> [Assignment] A word-for-word copy of the whole listing is the required answer.

> [Entries provided]
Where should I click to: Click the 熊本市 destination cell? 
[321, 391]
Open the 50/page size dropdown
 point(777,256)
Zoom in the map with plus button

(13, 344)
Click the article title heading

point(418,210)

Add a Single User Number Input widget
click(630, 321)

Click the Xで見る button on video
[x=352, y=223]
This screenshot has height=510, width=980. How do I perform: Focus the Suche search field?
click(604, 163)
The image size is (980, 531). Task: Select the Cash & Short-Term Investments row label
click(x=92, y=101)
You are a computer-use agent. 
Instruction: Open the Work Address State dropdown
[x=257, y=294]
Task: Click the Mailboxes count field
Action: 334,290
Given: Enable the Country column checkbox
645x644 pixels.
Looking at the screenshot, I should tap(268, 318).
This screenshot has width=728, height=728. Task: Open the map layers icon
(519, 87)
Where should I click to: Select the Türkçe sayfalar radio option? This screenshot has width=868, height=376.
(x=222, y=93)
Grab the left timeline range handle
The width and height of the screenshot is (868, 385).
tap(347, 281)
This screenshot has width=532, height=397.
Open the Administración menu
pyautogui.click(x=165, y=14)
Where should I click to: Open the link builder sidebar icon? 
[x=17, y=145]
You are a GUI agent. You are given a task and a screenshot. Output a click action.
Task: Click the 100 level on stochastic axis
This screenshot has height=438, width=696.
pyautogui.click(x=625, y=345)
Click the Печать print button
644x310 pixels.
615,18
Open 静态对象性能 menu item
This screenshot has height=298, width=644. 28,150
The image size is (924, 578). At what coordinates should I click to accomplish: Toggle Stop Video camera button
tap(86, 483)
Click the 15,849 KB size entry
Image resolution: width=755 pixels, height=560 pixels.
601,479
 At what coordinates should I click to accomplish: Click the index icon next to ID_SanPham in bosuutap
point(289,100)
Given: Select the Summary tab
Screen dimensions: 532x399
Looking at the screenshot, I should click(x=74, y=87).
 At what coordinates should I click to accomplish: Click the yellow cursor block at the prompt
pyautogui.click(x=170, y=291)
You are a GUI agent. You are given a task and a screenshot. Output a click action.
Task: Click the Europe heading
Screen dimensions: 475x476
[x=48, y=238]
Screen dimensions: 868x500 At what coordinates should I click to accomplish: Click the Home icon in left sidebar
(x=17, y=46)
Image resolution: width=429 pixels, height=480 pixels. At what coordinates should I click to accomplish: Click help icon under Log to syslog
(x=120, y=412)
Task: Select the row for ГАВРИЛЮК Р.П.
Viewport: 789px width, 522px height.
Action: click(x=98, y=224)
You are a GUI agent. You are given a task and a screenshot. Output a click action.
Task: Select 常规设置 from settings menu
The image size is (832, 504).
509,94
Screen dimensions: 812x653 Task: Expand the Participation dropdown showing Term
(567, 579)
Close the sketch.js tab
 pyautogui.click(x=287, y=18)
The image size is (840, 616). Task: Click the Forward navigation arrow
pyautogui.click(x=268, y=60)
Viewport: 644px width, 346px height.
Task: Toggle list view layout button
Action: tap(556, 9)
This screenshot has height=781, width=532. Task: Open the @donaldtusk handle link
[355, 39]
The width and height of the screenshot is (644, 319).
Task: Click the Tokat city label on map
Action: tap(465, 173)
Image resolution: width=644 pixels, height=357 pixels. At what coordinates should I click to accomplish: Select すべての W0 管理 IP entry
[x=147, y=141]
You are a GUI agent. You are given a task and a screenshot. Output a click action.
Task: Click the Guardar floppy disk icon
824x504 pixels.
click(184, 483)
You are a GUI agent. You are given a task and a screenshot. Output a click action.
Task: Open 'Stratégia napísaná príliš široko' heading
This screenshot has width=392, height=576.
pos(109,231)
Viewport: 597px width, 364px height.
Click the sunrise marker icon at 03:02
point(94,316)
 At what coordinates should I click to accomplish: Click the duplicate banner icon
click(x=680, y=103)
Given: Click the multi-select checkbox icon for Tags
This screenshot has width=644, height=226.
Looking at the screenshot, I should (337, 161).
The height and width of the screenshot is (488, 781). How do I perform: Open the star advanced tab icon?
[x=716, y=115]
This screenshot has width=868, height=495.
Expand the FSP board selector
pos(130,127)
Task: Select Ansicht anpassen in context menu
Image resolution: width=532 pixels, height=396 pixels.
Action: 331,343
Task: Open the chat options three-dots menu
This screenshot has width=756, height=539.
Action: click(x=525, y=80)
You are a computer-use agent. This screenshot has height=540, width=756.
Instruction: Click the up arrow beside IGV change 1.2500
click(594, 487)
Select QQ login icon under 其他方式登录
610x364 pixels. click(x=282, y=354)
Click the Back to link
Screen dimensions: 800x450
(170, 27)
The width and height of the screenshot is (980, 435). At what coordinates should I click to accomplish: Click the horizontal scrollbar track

> [Task result]
Where should I click to: Click the 熊本市 destination cell? 
[321, 391]
Open the 50/page size dropdown
 point(777,256)
Zoom in the map with plus button

(13, 344)
Click the article title heading

point(418,210)

Add a Single User Number Input widget
click(630, 321)

Click the Xで見る button on video
[x=352, y=223]
This screenshot has height=510, width=980. How do I perform: Focus the Suche search field?
click(604, 163)
The image size is (980, 531). Task: Select the Cash & Short-Term Investments row label
click(x=92, y=101)
You are a computer-use agent. 
Instruction: Open the Work Address State dropdown
[x=257, y=294]
Task: Click the Mailboxes count field
Action: 334,290
Given: Enable the Country column checkbox
645x644 pixels.
Looking at the screenshot, I should tap(268, 318).
This screenshot has width=728, height=728. Task: Open the map layers icon
(519, 87)
Where should I click to: Select the Türkçe sayfalar radio option? This screenshot has width=868, height=376.
(x=222, y=93)
Grab the left timeline range handle
The width and height of the screenshot is (868, 385).
tap(347, 281)
This screenshot has width=532, height=397.
Open the Administración menu
pyautogui.click(x=165, y=14)
Where should I click to: Open the link builder sidebar icon? 
[x=17, y=145]
You are a GUI agent. You are given a task and a screenshot. Output a click action.
Task: Click the 100 level on stochastic axis
This screenshot has height=438, width=696.
pyautogui.click(x=625, y=345)
Click the Печать print button
644x310 pixels.
615,18
Open 静态对象性能 menu item
This screenshot has height=298, width=644. 28,150
The image size is (924, 578). At what coordinates should I click to accomplish: Toggle Stop Video camera button
tap(86, 483)
Click the 15,849 KB size entry
Image resolution: width=755 pixels, height=560 pixels.
601,479
 At what coordinates should I click to accomplish: Click the index icon next to ID_SanPham in bosuutap
point(289,100)
Given: Select the Summary tab
Screen dimensions: 532x399
Looking at the screenshot, I should click(x=74, y=87).
 At what coordinates should I click to accomplish: Click the yellow cursor block at the prompt
pyautogui.click(x=170, y=291)
You are a GUI agent. You are given a task and a screenshot. Output a click action.
Task: Click the Europe heading
Screen dimensions: 475x476
[x=48, y=238]
Screen dimensions: 868x500 At what coordinates should I click to accomplish: Click the Home icon in left sidebar
(x=17, y=46)
Image resolution: width=429 pixels, height=480 pixels. At what coordinates should I click to accomplish: Click help icon under Log to syslog
(x=120, y=412)
Task: Select the row for ГАВРИЛЮК Р.П.
Viewport: 789px width, 522px height.
Action: click(x=98, y=224)
You are a GUI agent. You are given a task and a screenshot. Output a click action.
Task: Select 常规设置 from settings menu
The image size is (832, 504).
509,94
Screen dimensions: 812x653 Task: Expand the Participation dropdown showing Term
(567, 579)
Close the sketch.js tab
 pyautogui.click(x=287, y=18)
The image size is (840, 616). Task: Click the Forward navigation arrow
pyautogui.click(x=268, y=60)
Viewport: 644px width, 346px height.
Task: Toggle list view layout button
Action: tap(556, 9)
This screenshot has height=781, width=532. Task: Open the @donaldtusk handle link
[355, 39]
The width and height of the screenshot is (644, 319).
Task: Click the Tokat city label on map
Action: tap(465, 173)
Image resolution: width=644 pixels, height=357 pixels. At what coordinates should I click to accomplish: Select すべての W0 管理 IP entry
[x=147, y=141]
You are a GUI agent. You are given a task and a screenshot. Output a click action.
Task: Click the Guardar floppy disk icon
824x504 pixels.
click(184, 483)
You are a GUI agent. You are given a task and a screenshot. Output a click action.
Task: Open 'Stratégia napísaná príliš široko' heading
This screenshot has width=392, height=576.
pos(109,231)
Viewport: 597px width, 364px height.
Click the sunrise marker icon at 03:02
point(94,316)
 At what coordinates should I click to accomplish: Click the duplicate banner icon
click(x=680, y=103)
Given: Click the multi-select checkbox icon for Tags
This screenshot has width=644, height=226.
Looking at the screenshot, I should (337, 161).
The height and width of the screenshot is (488, 781). How do I perform: Open the star advanced tab icon?
[x=716, y=115]
This screenshot has width=868, height=495.
Expand the FSP board selector
pos(130,127)
Task: Select Ansicht anpassen in context menu
Image resolution: width=532 pixels, height=396 pixels.
Action: 331,343
Task: Open the chat options three-dots menu
This screenshot has width=756, height=539.
Action: click(x=525, y=80)
You are a computer-use agent. This screenshot has height=540, width=756.
Instruction: Click the up arrow beside IGV change 1.2500
click(594, 487)
Select QQ login icon under 其他方式登录
610x364 pixels. click(x=282, y=354)
Click the Back to link
Screen dimensions: 800x450
(170, 27)
The width and height of the screenshot is (980, 435). At what coordinates should I click to accomplish: Click the horizontal scrollbar track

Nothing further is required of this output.